◆ Article ◆
┏━━
Just to be clear, if I’m a hedge fund who owns Greek bonds right now, and say I’ve hedged my exposure using CDSs, then why the fuck would I go along with a voluntary write-down of Greek debt??

From my perspective, if I do go along with it, I lose a asston of money on my bonds and my CDSs don’t get triggered because the write-down is considered “voluntary”. If I don’t go along with it, and enough other hedge funds also don’t go along with it, I either get paid in full or the CDSs I already own get triggered and I get paid in full (unless the counterparty who wrote the CDS goes under, but there’s always that risk).

Bottomline: I don’t go along with it.

None of this political finagling will change my mind. No argument for the stability of the European Union will change my mind. In fact, I will feel like arguing, hey if you force an involuntary voluntary write-down, then you are essentially making the meaning of CDS protection null and void. This is tantamount to ignoring legal contracts. And I’d have a pretty good point.

How’s this: let this shit go down, and start introducing a system that works, with a CDS market that is either reasonably regulated or nonexistent.

In the meantime, if I’m a Greek citizen, I’m wondering if I’ll ever be living in a country that has a consistent stock of aspirin again.

Categories: finance
  1. Deane
    January 27, 2012 at 9:43 am

    “start introducing a system that works, with a CDS market that is either reasonably regulated or nonexistent” Amen!


  2. vbounded
    January 27, 2012 at 9:48 am

    Cathy, the kicker is that if you have a duty of loyalty and care to your investors, and if you breach those duties by failing to reject a voluntary haircut, you get sued by your investors and lose your house.

    Greece can try to force a haircut because like 90% of its bonds are governed by local law. But investors can fight if they’ve got a good treaty …


  3. January 27, 2012 at 3:11 pm

    And just to make matters worse although a genuine default still f***s up Europe, the ECB and the Greek private banks, a default is no longer directly bad news for the Greek government, because the austerity measures have worked and they now have a surplus (prior to interest payments) http://www.bbc.co.uk/news/business-16756135


  4. PragmaticLibertarian
    January 28, 2012 at 12:39 pm

    I’m not sure that the CDS should be a problem in the way you are suggesting. While it is true that the hypothetical hedge fund will not agree to a writedown because it is insulated from the costs of default, those costs have been transferred to the CDS seller, not eliminated. Accordingly, it should be possible to bring the CDS seller into the negotiations and have the situation be the same as if they (and not the hedge fund) were the owner of the bond – because economically they are.

    The real reason the talks are failing is not that owners are insulated due to CDS purchases, but that the Greeks (and more relevantly the Germans and the ECB) want private sector bondholders to bear the entire cost while public sector owners are not harmed by the restructuring. This can only be accomplished voluntarily and will hurt private sector owners more than a default. This, and not anything to do with the CDS market, is why the negotiations have failed.


  5. Aloysius
    January 28, 2012 at 5:25 pm

    One question that is becoming pertinent is: who are the CDS sellers? One reason this is important is that, in case of a Greek default, some CDS sellers might go bankrupt under the weight of their obligations. This is what happened in the housing crisis, e.g. AIG, the largest guarantor of such insurance, collapsed. I have been told that, in that case, the ECB and the governments who hold Greek bonds are going to re-negotiate the bond terms, while private investors will be allowed to neither contest the terms, nor take recourse to either veto what the ECB and the Greek government negotiate or sue the Greek government. That is the worst possible scenario for a private investor, and the scenario with which the Greek government and the EU might be threatening private investors. That would be a strong incentive for hedge funds to participate in the negotiations.


  6. ZObserver
    January 30, 2012 at 10:18 am

    You make a great point here. I wonder who are the counterparties that have to pay up on Greek CDS. Jamie Dimon said that he believes US Banks have very little exposure to Greek default. Since AIG is out of the game, who in the world is stuck with this exposure. The hedge funds you mentioned bought the insurance from someone…or is this a hallucination in a CDS environment that lacks transparency. Maybe we will find another MF Global on the end of this line.
┗━━
◆ Given data ◆
┏━━
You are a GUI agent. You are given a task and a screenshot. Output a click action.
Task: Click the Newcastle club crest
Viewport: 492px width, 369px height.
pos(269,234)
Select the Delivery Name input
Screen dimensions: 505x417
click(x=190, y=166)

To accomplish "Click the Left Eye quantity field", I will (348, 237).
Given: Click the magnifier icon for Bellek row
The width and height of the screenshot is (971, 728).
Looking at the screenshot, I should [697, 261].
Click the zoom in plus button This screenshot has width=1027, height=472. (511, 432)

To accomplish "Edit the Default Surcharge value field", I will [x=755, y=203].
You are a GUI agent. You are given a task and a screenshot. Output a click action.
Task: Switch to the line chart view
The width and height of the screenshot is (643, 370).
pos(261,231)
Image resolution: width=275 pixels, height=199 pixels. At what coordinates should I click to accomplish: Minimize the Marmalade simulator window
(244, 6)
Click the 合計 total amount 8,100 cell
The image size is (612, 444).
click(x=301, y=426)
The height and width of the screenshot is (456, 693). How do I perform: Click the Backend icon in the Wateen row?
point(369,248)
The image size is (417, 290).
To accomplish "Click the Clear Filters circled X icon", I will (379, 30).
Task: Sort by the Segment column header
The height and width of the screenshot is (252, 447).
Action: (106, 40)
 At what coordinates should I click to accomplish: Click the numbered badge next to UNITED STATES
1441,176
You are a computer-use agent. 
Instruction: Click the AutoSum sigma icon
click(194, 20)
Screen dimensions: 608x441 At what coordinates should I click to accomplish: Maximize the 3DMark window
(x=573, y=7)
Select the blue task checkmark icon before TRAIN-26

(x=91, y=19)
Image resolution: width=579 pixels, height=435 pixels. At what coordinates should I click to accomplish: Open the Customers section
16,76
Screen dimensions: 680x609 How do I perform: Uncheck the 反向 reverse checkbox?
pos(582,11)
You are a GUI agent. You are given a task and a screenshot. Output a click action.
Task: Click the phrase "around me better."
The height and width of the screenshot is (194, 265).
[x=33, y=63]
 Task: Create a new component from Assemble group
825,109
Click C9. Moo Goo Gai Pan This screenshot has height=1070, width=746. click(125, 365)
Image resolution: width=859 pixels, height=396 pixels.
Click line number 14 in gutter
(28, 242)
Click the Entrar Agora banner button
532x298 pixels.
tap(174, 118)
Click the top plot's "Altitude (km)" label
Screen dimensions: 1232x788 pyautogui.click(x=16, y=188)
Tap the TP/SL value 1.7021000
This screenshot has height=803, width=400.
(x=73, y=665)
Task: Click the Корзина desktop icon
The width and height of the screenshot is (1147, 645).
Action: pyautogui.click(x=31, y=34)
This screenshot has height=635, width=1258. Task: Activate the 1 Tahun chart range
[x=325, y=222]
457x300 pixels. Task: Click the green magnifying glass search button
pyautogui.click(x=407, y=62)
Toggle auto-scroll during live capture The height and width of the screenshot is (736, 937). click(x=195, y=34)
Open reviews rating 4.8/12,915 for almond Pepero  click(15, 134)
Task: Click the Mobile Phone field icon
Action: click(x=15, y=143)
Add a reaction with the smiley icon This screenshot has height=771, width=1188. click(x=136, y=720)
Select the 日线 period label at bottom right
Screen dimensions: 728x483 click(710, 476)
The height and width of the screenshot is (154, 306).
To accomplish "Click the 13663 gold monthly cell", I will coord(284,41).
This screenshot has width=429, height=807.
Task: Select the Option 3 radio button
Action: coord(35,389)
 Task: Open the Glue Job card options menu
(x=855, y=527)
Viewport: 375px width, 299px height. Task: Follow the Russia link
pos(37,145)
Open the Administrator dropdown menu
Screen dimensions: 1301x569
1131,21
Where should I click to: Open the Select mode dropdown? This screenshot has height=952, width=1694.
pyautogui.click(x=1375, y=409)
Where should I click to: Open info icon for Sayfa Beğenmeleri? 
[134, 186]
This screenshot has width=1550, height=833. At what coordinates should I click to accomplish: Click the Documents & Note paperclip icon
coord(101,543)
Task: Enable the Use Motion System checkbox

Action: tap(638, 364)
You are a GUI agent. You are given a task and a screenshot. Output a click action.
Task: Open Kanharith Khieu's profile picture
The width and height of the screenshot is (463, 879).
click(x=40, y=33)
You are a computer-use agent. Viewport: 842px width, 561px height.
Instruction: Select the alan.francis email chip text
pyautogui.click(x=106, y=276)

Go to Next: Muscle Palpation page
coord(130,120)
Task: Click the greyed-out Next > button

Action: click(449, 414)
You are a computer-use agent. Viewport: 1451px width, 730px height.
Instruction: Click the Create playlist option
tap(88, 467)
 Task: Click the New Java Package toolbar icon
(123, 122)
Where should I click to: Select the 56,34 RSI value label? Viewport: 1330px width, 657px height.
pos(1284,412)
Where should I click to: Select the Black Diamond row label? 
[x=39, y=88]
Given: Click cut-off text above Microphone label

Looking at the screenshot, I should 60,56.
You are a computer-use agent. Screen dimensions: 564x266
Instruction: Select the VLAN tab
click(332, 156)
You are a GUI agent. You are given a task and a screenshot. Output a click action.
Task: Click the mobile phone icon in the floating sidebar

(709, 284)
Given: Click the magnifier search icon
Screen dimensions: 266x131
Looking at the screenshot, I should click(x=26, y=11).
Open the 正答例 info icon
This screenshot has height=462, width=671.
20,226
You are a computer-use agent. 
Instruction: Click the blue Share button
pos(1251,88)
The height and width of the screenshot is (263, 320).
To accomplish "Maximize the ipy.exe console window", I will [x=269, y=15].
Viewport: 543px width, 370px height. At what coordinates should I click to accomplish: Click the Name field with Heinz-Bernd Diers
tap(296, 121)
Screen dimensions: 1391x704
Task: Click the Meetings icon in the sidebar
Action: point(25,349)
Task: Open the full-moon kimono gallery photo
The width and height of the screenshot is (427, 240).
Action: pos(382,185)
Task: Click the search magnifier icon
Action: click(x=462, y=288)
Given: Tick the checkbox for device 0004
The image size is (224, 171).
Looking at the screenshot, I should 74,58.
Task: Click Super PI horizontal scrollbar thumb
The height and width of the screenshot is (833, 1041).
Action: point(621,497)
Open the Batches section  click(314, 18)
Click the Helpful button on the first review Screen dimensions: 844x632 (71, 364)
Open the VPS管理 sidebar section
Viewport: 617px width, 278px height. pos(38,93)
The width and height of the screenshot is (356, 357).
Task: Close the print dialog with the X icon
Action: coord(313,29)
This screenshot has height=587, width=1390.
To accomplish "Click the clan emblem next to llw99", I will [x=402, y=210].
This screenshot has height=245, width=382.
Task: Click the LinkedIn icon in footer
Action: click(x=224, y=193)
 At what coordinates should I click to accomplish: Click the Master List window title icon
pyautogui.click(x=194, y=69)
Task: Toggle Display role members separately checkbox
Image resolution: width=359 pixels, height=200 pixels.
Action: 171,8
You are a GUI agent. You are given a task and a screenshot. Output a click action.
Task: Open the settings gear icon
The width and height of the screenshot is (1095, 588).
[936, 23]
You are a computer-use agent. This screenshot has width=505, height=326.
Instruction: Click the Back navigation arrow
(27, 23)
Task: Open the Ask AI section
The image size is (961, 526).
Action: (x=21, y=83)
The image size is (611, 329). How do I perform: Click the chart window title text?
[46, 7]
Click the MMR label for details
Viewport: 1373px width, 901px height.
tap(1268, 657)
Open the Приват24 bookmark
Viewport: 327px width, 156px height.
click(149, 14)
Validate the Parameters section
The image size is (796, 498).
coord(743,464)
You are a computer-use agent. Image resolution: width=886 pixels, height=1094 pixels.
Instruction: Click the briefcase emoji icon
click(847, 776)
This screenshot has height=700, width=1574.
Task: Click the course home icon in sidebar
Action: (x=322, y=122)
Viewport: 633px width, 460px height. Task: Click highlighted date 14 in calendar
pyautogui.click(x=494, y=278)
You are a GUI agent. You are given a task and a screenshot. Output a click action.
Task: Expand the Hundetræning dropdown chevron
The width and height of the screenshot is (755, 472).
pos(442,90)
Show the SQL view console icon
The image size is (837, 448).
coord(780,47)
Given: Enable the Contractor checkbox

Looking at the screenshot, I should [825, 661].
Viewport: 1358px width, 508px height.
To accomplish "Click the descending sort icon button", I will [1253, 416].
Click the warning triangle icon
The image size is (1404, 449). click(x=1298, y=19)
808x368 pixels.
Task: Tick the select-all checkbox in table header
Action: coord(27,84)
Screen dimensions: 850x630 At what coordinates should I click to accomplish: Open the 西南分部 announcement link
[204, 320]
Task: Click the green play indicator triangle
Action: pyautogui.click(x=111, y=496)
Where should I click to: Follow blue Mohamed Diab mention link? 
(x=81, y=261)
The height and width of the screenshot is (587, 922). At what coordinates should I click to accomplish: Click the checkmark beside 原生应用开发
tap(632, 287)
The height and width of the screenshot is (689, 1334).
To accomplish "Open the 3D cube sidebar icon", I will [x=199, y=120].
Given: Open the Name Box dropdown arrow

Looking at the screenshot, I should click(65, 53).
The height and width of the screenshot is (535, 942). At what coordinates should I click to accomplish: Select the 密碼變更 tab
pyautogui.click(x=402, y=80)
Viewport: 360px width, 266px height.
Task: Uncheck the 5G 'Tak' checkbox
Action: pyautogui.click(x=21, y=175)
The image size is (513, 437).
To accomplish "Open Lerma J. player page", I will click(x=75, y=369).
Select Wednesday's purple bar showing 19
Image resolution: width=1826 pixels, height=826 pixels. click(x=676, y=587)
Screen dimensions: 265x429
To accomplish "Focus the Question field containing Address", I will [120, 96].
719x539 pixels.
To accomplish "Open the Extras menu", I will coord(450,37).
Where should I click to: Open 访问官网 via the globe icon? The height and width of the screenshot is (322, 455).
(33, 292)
┗━━
From the piece on Greek debt and credit default swaps, write out word for word the passage starting with "I’m not sure" and going on through "economically they are.".

I’m not sure that the CDS should be a problem in the way you are suggesting. While it is true that the hypothetical hedge fund will not agree to a writedown because it is insulated from the costs of default, those costs have been transferred to the CDS seller, not eliminated. Accordingly, it should be possible to bring the CDS seller into the negotiations and have the situation be the same as if they (and not the hedge fund) were the owner of the bond – because economically they are.